### REQUIREMENT
Count the lines in the listing below that contain the word "icon", and give only the number.

### MATERIAL FOR THIS EXERCISE
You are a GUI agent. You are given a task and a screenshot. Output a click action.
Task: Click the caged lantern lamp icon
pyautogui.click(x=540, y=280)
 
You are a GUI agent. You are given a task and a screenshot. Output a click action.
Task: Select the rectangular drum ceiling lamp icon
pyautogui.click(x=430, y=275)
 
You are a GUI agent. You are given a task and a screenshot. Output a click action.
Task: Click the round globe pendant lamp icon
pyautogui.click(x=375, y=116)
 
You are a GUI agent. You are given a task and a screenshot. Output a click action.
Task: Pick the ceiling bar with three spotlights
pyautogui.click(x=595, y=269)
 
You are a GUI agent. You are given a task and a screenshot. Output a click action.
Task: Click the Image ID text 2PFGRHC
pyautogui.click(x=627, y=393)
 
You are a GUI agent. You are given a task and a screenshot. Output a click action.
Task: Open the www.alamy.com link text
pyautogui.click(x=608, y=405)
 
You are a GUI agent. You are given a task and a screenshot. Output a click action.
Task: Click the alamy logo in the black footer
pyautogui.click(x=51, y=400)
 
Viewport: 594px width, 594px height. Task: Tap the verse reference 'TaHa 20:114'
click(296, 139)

---

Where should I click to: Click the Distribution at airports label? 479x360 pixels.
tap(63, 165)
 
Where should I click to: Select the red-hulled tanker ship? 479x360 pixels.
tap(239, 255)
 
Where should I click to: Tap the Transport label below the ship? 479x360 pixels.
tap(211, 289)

### COMPLETE OUTPUT
3